Deployment automation at MakeMyTrip takes utmost responsibility of shipping new features and fixes to production environment reliably and as fast as possible. Edge ensures zero downtime during deployment, with maximum parallelization; Staggered mode deployment through timely “canary” checks to ensure that new changes are not degrading system, application & biz KPIs.
Salient features ensuring reliability and speed:-
- Zero downtime staggered deployments
- Canary checks for metric comparison
- Auto roll-forward or roll-back based on Canary decision
- Parallel deployments across data center
- Application health checks
- Robust and readily available reporting
- Scheduled roll outs.
1. Distributed Architecture
Edge deployment framework in itself is a distributed application which has a capability of having multiple frontend and backend services running over multiple nodes across data center.
2. Limiting distractions & empowering Engineers
Different teams in Engineering use Edge for their application deployments, In total there are ~250 different projects. Hence it is necessary to have a good amount of restriction, checks and balances on team members such that it is easier to find relevant projects.
Edge uses widgets to ease out the pain for visualizing information at different places. A consolidated widget gives a good summary to the team members regarding what all is happening within their respective projects.
The MMT Edge system has extensive reports — and end to end tracking — which comes handy in gathering deployment issues related to a project — these can be tracked via Jira tickets and Git changes that were shipped to the production.
Engineers are provided required authorization based on their team, this also helps in enforcing required restrictions to ensure correct people are authorized to take actions respective to teams & projects.
Another feature of Edge is that it can take a preferred scheduled time for deployment. Roll out auto kicks off as per defined schedule.
3. Handling large volumes of application deployments
At MakeMyTrip, like any other eCommerce setup, we are constantly rolling out some new feature/fix to production environment. Edge is developed on the ideology of Docker and its service orientation allows Edge to be horizontally scalable.
Running multiple docker containers help in achieving high parallelization and at the same time efficient utilization of available resources. At present we support more than 1K deployments per day.
4. Deploying to heterogeneous environments
Edge’s design is such that it can be plugged into any environment. At MakeMyTrip we do deploy web application, micro services & topologies over production machines hosted in data centers and on servers hosted on MakeMyTrip internal private cloud.

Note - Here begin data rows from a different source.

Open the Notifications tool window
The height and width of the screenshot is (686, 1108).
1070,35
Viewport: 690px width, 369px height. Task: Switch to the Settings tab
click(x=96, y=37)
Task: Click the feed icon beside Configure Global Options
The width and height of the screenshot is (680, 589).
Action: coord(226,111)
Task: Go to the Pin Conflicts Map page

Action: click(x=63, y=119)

All one needs to do it to write deployment strategies as per the environment and Edge is ready to deploy over it. Keeping every environment isolated from one another ensures that there are no conflicts at execution time.

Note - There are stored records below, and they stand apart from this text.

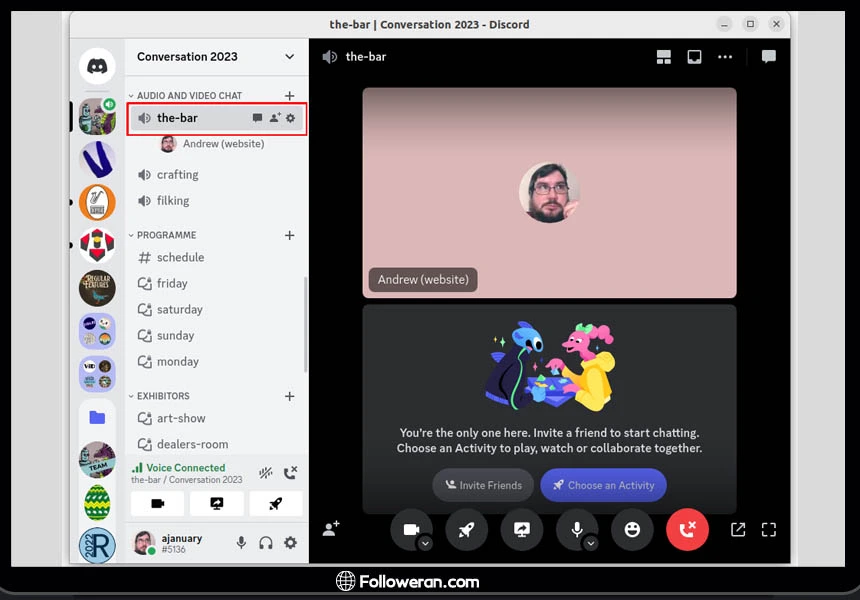Open user settings gear next to ajanuary
The image size is (860, 600).
(290, 543)
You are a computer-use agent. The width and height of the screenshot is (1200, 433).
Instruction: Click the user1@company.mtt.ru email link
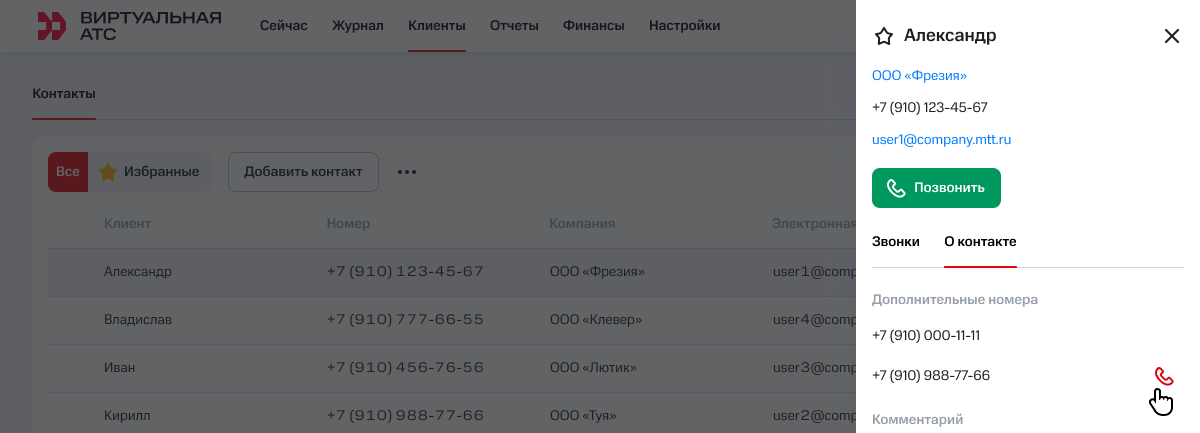(941, 140)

5. Grooving with Docker and Elastic Search
Our approach of using Docker in building Edge proved to be beneficial in several ways. Any new feature in Edge can be rolled out seamlessly using CI setup at Jenkins and an in house Docker registry configured over VMWare harbor . It is straightforward to horizontally scale Edge workers or back-end services to cater high number of deployments at once.
Using Elasticsearch for storing deployment logs helps Edge to run as a distributed service. Multiple backend or front-end services can rely on the data present in Elasticsearch. In addition ELK provides interesting data and its trends over the time that are helpful in understanding and estimating deployment needs of different teams and projects.
Logging of deployment tasks is crucial for investigation and tracking of events in the deployment life cycle. Edge frontend and backend keeps all the crucial logging at Elasticsearch such that logs are available to every service running in the Edge cluster.
Some interesting data from ELK
- Number of deployments per team or project.
- Number of successful deployments.
- Average time taken to perform health checks.